Despite the promise of molecular theranostics, significant barriers remain. Cost, which stretches to $200 million to introduce a diagnostic imaging agent and more than $800 million for a therapeutic drug, tops the list, partially because the payoff for theranostics may not provide the same level of return as blockbuster drugs.

The authors also identified the potential need for further specialization within diagnostic radiology and possible development of a new subspecialty of medicine, and concluded, “the landscape of medicine will likely change because future theranosticians will inevitably share or fully adopt the care of patients with disease that will be molecularly characterized, a requisite step toward individualized medicine.

Mice provide a biomarker roadmap for human approach

Nature Biotechnology 2011;29:625–634
Researchers at Fred Hutchinson Cancer Research Center in Seattle have demonstrated in mice that the performance of a novel biomarker-development pipeline using targeted mass spectrometry is robust enough to support the use of an analogous approach in humans, based on findings published in Nature Biotechnology. Amanda Paulovich, MD, PhD, an associate member at Hutchinson, and colleagues demonstrated that a staged, targeted pipeline approach using mass spectrometry to prioritize and validate proteins of interest enabled them to test a far larger number of biomarker candidates than would have been possible using conventional technologies, making a substantial improvement over the current state of biomarker evaluation.

“If, as we hope, this approach enables more efficient translation of novel biomarkers into use as diagnostic tests, the effect will be an improved ability to personalize medicine by optimizing our treatment of individual patients, thus improving patient outcomes and also helping to contain healthcare costs,” Paulovich says.

The researchers undertook this proof-of-concept study in an attempt to accelerate and streamline the process of biomarker candidate testing because, over nearly a decade, hundreds of millions of dollars have been spent on the discovery of promising protein biomarkers of human diseases, particularly biomarkers found in the blood.

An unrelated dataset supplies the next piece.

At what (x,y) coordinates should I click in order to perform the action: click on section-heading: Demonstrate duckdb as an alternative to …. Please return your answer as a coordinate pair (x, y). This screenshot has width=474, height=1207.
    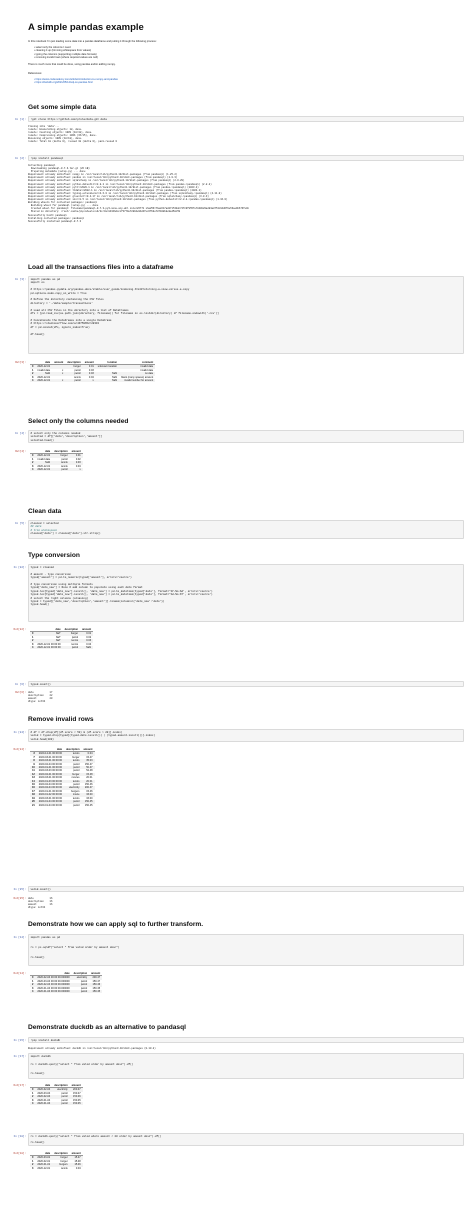
    Looking at the image, I should click on (107, 1028).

Despite this significant investment, the number of new FDA-approved blood-based biomarkers has remained very low.

For this study, the researchers tested 80 blood samples from healthy control mice and mice harboring preclinical or clinically apparent breast cancers. They also studied a group of mice that experience conditions that commonly affect the results of cancer screening tests. The researchers found 36 blood biomarkers of breast cancer in this mouse model. Of these, two were elevated in the blood of tumor-bearing mice before the tumors could be seen or felt, indicating that they enabled early detection of the cancers.

The purpose of the study was not to find biomarkers for breast cancer that would be of use in humans, but rather to develop and test technologies in a preclinical model before embarking on human studies.

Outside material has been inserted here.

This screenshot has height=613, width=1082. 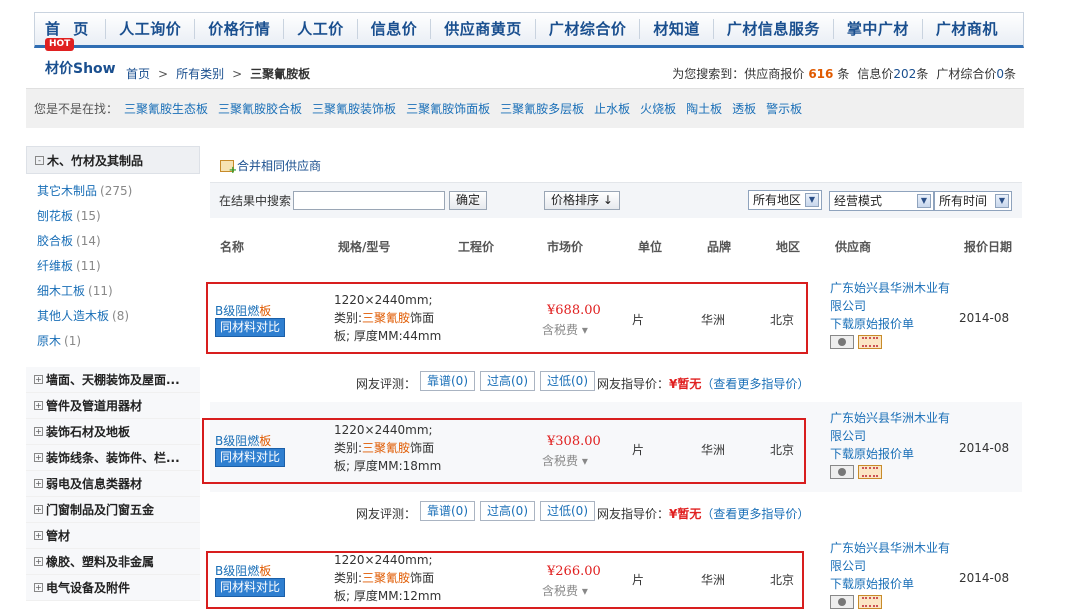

“It remains to be tested whether any of the specific biomarkers identified in the mouse will be of use in humans, where disease and biological variation will be much greater than in a mouse model. It is more likely that we have developed a road map for conducting more effective biomarker studies in humans,” Paulovich says.

Simultaneous PET/3D FOT is feasible

J Nucl Med 2011;52:1268-1275
Phantom and in vivo experiments have demonstrated the feasibility of simultaneous PET and 3D fluorescence optical tomography (FOT) imaging, according to research published in the Journal of Nuclear Medicine.

“A perfect biomedical imaging modality would provide anatomic, functional, physiologic and molecular information,” the study authors wrote. “Integrated PET and 3D FOT imaging has unique and attractive features for in vivo molecular imaging applications.”

In the phantom experiment, the distribution of the radionuclide and fluorophore were “accurately reconstructed” for location, wrote the authors, who added that several enhancements are planned. These enhancements include more excitation locations across multiple surfaces of the phantoms, excitation and detection at multiple wavelengths, increased cooling of the EMCCD camera to reduce the noise and improved rejection of ambient light.